Eintracht zwischen SV Beckdorf und VfL Fredenbeck

Niederlagen der Stader Drittliga-Handballer in Großburgwedel und Usedom

Fredenbeck/Beckdorf. In der 3. Liga sind sie Rivalen, ihr Punktspielprogramm liefern die Handballer des VfL Fredenbeck und SV Beckdorf aber fast einträchtig im Gleichschritt ab. Jetzt mussten beide Teams Auswärtsniederlagen einstecken. Für Fredenbecks Trainer Tomas Malmon ist die 29:32-Niederlage beim HSV Insel Usedom ein wenig zu hoch ausgefallen.

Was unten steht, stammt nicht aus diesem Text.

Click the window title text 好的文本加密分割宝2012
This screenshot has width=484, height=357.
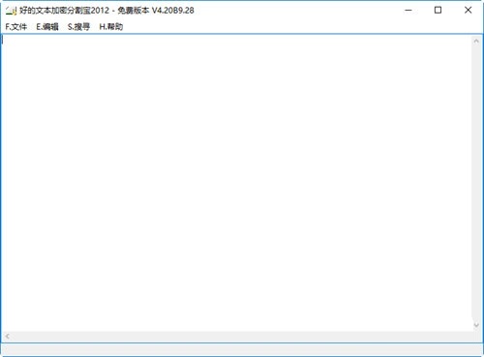tap(65, 11)
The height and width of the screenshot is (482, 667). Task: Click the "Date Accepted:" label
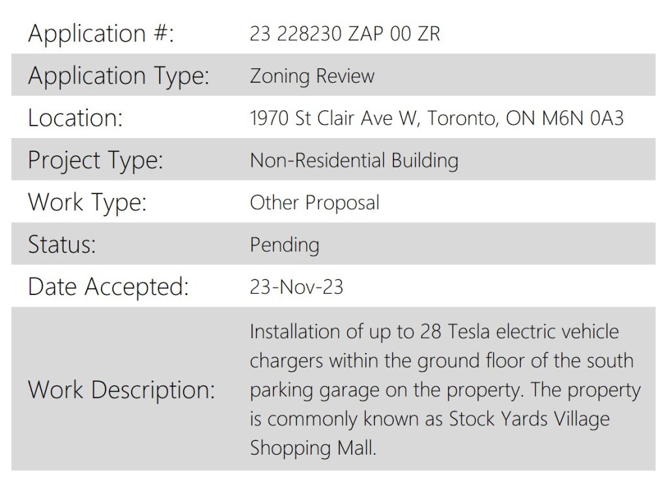click(108, 287)
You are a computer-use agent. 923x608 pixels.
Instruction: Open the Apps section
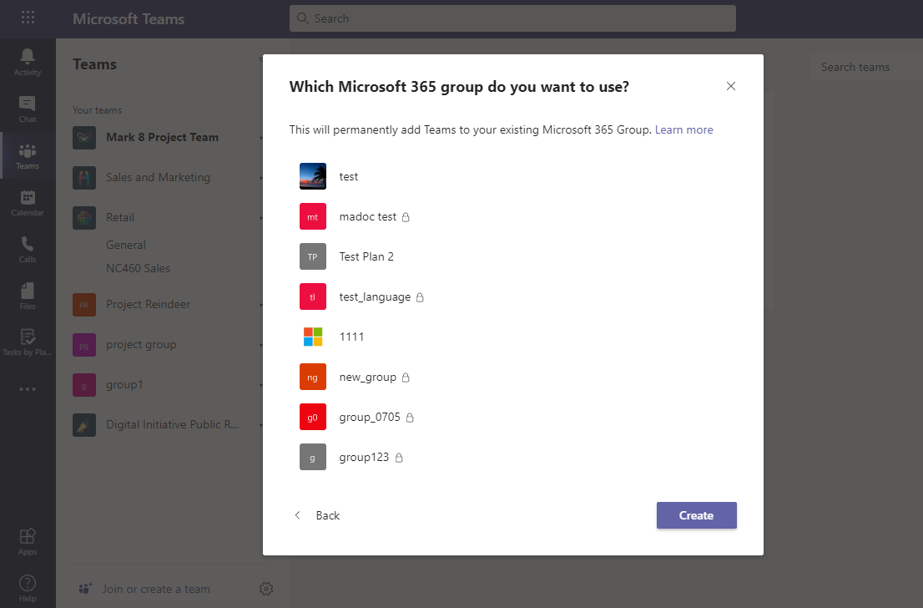(27, 539)
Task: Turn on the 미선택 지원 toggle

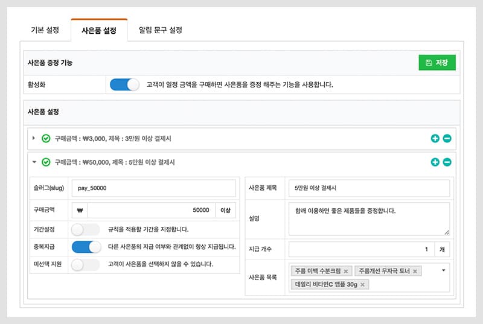Action: tap(85, 264)
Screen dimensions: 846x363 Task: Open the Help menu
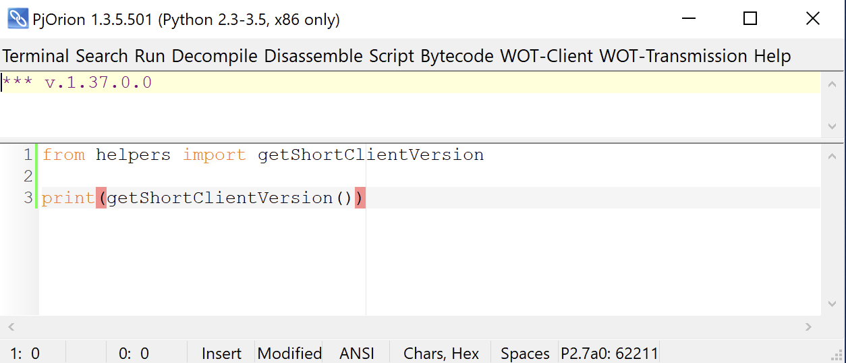[772, 56]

"Wir haben uns sehr teuer verkauft", sagte der Trainer. Bis zur 54. Minute führten die Fredenbecker sogar mit einem Tor. Erst die rote Karte nach der dritten Zweiminutenstrafe gegen Pascal Czaplinski führte den Gastgeber in der Pommernhalle in Ahlbeck auf die Siegerstraße. In Unterzahl kassierten die Fredenbecker drei Gegentore. Bis zur Pause hatte Fredenbeck einen Vier-Tore-Rückstand zum 17:17 wettgemacht. Das größte Problem war das Rückzugsverhalten. Immer wieder kam der heimstarke Gegner über die zweite und dritte Welle zu Toren. Personell musste der VfL Fredenbeck auf die Außen Michael Schmidt (Magen- und Darmgrippe) und Fabian Hesslein (beruflich) verzichten. Bester Schütze war mit elf Treffern (davon zwei Siebenmeter) Maciek Tluczynski. Lars Kratzenberg warf sieben Tore. Im letzten Spiel des Jahres trifft der VfL Fredenbeck am Sonnabend in der Geestlandhalle auf den SC Magdeburg II.

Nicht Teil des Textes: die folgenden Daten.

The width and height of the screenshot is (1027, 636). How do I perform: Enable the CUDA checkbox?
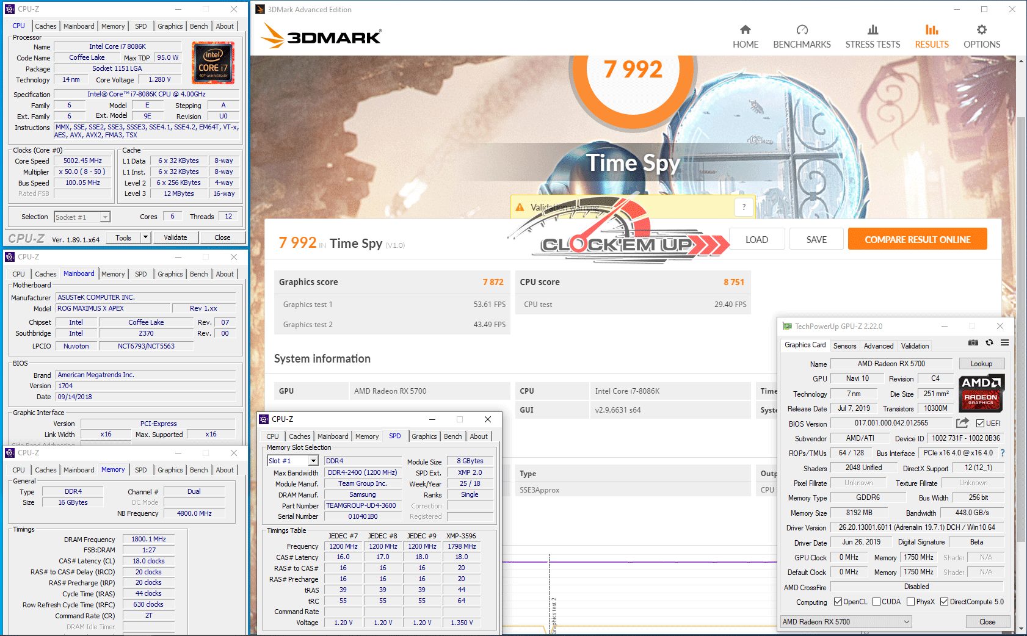tap(877, 602)
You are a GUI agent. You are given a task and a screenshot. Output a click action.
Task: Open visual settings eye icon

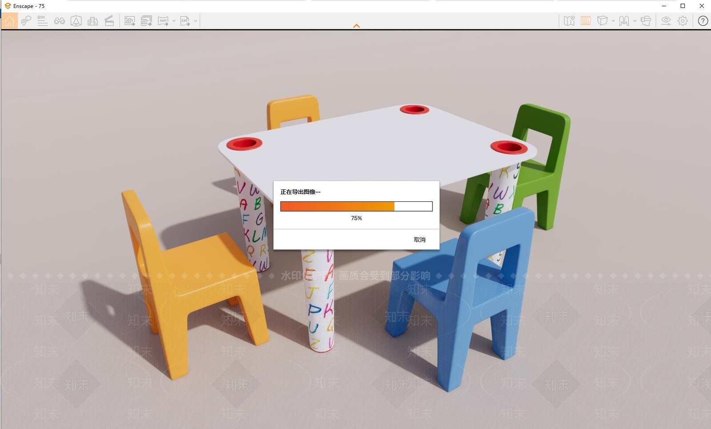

Ohne Maris Versakovs, Markus Bowe und Thorsten Detjen hatte der SV Beckdorf beim Auswärtsspiel bei der TS Großburgwedel mit Personalproblemen zu kämpfen. Die haben sich dann auch gleich noch verstärkt, als in der 12. Minute Jens Westphal Rot sah. "Dadurch mussten wir ohne Kreisläufer auskommen", sagte Trainer Uwe Inderthal und nannte damit einen Grund für die 26:29 (11:17)-Auswärtsniederlage. Die zweite Ursache lässt sich am Halbzeitergebnis ablesen. Inderthal: "Zur Pause war eigentlich schon klar, dass wir verlieren würden. Wir haben eine Halbzeit total verschlafen." Und die ersten zehn Minuten des zweiten Durchgangs noch dazu. Da hieß es 13:22. Was möglich gewesen wäre, demonstrierten Beckdorfs Handballer in den folgenden zehn Minuten, verkürzten den Spielstand auf 22:23. Inderthal: "In dieser Phase haben wir alles richtig gemacht." Das war es dann aber auch. Bis auf Stefan Völkers (elf Treffer) erreichte kein Beckdorfer Normalform. Henning Scholz war mit sechs Treffern zweitbester Werfer. Ein ausgeglichenes Punktverhältnis zur Weihnachtspause kann Beckdorf nicht mehr erreichen. Zum letzten Spiel des Jahres kommt der HSV Insel Usedom nach Beckdorf.